The Pioneer Mill abandoned the sugarcane fields of Lahaina in 1999, and the browning of the once verdant slopes of the West Maui Mountains began.


With the flumes no longer feeding the lush plantation growth, the oft-described green backdrop has dried, leaving the community open to flash flooding and raging rains of fire.


The El Nino weather pattern this winter hasn’t helped at all, and extreme drought conditions prevail.


As the summer season approaches, National Weather Service Red Flag Warnings of the leeward slopes of the island are becoming the norm.


A Red Flag Warning is an advisory forecast issued by the National Weather Service, alerting community organizations, firefighters and citizens that conditions are ripe for the emergence of severe wildfires in the next 24 hours.

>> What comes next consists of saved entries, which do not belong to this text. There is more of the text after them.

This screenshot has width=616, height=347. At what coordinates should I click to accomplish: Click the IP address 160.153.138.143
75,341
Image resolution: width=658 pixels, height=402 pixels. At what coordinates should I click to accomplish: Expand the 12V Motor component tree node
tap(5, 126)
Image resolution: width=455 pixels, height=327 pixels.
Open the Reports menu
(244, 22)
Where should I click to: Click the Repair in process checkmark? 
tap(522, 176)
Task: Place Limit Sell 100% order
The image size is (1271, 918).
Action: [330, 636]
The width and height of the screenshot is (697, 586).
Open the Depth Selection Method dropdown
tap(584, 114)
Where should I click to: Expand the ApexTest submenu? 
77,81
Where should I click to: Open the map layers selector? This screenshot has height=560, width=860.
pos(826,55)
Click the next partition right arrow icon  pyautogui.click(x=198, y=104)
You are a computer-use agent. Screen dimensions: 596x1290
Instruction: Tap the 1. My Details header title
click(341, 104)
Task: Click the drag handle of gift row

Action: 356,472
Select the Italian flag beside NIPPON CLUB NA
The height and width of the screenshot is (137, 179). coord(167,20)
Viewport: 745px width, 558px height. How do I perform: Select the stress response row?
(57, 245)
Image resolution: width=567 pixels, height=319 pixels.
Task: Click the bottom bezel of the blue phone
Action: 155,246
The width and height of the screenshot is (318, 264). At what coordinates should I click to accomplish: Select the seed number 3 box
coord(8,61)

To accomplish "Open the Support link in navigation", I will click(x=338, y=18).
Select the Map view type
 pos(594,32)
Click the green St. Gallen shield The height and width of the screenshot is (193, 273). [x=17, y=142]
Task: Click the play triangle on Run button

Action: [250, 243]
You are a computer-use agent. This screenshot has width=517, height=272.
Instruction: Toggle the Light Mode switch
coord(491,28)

There were at least two alerts last week, and the conflagration that started on Monday, May 3, consumed 1,100 acres of vegetation between Ukumehame and Olowalu.


With crews working around the clock, the threat was 90% contained by Friday, May 7.


Although approximately 100 people were evacuated from Olowalu Mauka subdivision, no injuries or damages to structures were reported.


Unlike the controlled fires of the fields of yesteryear, these flames, representing the loss of our ag lands, are burning out of control.


The cause is under investigation.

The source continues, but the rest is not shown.